Wer muss sich sorgen?

Werder Bremen. Vor ungefähr 15 Jahren wäre der SV Werder ein Kandidat für die Super League gewesen. Bremen gehörte zu den besten Mannschaften des Landes. Mit Spielern wie Johan Micoud, die nur als Koch bekannt sind, gehörten sie sogar zur europäischen Fußball-Avantgarde. Jetzt lässt Werder jedoch erneut als Modernisierungsverlierer aus. 0: 1 gegen Rivalen aus Mainz hat nichts einfacher gemacht.

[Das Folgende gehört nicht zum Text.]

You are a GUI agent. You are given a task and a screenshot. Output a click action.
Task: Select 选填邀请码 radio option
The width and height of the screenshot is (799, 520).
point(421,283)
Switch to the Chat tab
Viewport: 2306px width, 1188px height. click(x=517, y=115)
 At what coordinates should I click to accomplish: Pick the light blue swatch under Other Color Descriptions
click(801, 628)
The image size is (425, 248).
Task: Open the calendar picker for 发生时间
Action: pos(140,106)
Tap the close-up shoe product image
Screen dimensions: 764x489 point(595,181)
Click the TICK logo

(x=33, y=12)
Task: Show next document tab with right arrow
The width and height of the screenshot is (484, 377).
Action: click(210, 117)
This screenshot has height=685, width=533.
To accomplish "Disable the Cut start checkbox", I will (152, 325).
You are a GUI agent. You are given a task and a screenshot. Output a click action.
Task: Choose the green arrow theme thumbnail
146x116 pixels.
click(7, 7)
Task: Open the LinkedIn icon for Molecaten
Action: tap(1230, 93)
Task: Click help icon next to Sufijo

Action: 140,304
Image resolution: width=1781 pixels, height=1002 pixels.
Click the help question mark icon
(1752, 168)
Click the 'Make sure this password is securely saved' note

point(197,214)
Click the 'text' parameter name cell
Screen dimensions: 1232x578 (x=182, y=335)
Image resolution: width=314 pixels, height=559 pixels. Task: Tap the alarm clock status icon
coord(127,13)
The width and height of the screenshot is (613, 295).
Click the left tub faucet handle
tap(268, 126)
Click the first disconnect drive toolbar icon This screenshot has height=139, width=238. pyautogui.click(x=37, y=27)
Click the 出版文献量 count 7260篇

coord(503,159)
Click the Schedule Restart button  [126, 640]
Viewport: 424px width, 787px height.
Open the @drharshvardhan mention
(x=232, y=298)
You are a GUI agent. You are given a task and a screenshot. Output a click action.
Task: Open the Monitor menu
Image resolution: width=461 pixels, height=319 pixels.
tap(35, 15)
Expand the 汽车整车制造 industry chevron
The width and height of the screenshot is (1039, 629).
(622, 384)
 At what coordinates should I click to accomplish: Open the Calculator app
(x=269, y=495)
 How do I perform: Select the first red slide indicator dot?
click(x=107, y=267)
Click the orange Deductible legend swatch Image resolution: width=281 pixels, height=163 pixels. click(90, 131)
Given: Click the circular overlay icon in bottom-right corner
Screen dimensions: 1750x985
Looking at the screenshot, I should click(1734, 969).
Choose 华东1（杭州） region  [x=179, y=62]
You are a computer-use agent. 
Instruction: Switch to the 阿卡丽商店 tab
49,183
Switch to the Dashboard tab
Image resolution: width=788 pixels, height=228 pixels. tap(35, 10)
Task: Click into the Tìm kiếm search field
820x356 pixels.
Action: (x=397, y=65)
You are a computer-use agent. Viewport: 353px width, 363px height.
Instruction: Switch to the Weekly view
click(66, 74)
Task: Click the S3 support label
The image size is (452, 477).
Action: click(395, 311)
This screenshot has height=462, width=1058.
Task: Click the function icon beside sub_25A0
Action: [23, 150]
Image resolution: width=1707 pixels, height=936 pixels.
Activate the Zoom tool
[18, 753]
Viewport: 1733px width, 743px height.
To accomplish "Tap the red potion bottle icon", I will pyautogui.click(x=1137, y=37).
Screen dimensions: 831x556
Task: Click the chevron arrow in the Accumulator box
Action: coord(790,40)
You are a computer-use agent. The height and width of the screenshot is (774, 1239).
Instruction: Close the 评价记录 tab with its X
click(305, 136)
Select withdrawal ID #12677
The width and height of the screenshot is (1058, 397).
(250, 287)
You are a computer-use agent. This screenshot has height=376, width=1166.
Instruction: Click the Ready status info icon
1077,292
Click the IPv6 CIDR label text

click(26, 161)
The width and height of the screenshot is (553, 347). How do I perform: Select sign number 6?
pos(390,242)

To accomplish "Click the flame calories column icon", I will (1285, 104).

Die sechste Niederlage in Folge kommt zu einem ungünstigen Zeitpunkt. On the same subject : NHL: Disneys «Mighty Ducks» kehren auf die Bildschirme zurück. Die unten aufgeführten Teams erzielen starke Tore (mit Ausnahme von Schalke). Es ist also peinlich, wenn Sie ihn selbst vermissen. Bremen ist möglicherweise zu Recht verärgert über die zweifelhafte Entscheidung des Video-Schiedsrichters, der ihnen ein Tor verweigert hat (siehe unten). Die Mannschaft spielt jedoch einfach nicht genug Fußball. Sie können sich nicht sofort mehr Teams vorstellen, die nicht wissen, wie sie mit dem Ball beginnen sollen, als Werder. Johan Micoud würde das nicht gefallen. Übrigens ist er jetzt Winzer. Ein guter Tropfen könnte zumindest die Spiele seines ehemaligen Vereins erträglicher machen.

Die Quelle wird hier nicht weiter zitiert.